FOR IMMEDIATE RELEASE

NEW YORK -- The American Civil Liberties Union today joined a broad-based coalition in filing a friend-of-the-court brief calling on the Supreme Court to assure that the detainees being held at Guantánamo Bay have access to the courts to challenge the legality of their detention.

"In depriving the Guantánamo prisoners of the universally recognized right to due process before the law, our government not only flouts the U.S. Constitution, the Geneva Conventions, and the Universal Declaration of Human Rights, but the 'decent opinion of mankind' sought by our nation's founders in the Declaration of Independence," said Anthony D. Romero, Executive Director of the ACLU. "No government should be able to assume such unilateral authority over people's basic rights, most crucially during times of threat to our own democracy."

The brief supports an appeal in two related lawsuits filed last year by relatives of 16 Guantánamo detainees who argued that their continued detention without any legal process violates the government's constitutional and treaty obligations. The signers of the brief take no position as to what process is due the prisoners, but argue that the Due Process Clause and the Geneva Conventions require the nation's courts to ensure some kind of process.

Rather than rule on the merits, the U.S. Court of Appeals in the District of Columbia had ruled that the Guantánamo camps were part of the "sovereign territory of Cuba" and thus outside the jurisdiction of U.S. laws. The prisoners were effectively declared non-persons because no law protects them and no court may hear their pleas.

"The government's assertion that it is entitled to lock people up without any hearing at all violates our most basic notions of fundamental fairness," said Steven R. Shapiro, Legal Director of the ACLU. "Indeed, the government's deliberate effort to avoid all review by holding these detainees at Guantánamo only underlines the need for judicial review in this case."

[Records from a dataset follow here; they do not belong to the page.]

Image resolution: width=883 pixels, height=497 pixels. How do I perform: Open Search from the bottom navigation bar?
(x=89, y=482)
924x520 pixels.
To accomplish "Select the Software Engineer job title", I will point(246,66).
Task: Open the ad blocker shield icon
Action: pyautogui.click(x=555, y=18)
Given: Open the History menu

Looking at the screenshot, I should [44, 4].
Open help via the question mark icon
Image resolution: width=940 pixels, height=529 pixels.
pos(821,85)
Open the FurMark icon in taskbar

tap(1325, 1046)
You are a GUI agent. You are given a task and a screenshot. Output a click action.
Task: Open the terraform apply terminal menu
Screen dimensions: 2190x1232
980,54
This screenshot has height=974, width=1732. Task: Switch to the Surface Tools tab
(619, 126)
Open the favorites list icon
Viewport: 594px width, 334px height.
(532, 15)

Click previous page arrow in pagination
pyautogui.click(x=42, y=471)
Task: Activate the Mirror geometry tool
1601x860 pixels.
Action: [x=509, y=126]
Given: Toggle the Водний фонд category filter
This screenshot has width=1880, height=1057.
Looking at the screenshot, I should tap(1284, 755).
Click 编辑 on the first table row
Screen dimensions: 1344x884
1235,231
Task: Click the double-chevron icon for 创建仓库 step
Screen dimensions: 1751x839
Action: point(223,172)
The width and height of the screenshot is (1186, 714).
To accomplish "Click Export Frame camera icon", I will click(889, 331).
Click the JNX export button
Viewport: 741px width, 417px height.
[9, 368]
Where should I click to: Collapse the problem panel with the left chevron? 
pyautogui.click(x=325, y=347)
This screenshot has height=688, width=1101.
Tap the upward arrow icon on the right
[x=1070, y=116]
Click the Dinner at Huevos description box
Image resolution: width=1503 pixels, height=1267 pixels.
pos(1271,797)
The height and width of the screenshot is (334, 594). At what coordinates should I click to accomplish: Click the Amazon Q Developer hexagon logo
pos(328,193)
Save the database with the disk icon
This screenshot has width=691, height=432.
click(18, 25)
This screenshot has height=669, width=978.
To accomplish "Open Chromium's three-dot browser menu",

Among the human rights, legal and religious organizations joining the ACLU as friends-of-the-court are: the American Jewish Committee, Amnesty International, the Anti-Defamation League, the Association of the Bar of the City of New York, Human Rights Watch, Islamic Circle North America (Relief), the Law Society of England and Wales, the Lawyers Committee for Human Rights, the National Association of Criminal Defense Lawyers, the National Association of Social Workers LDF, the National Council of Churches, People for the American Way, the Religious Action Center, the Rutherford Institute, Trial Lawyers for Public Justice, and Union for Reform Judaism.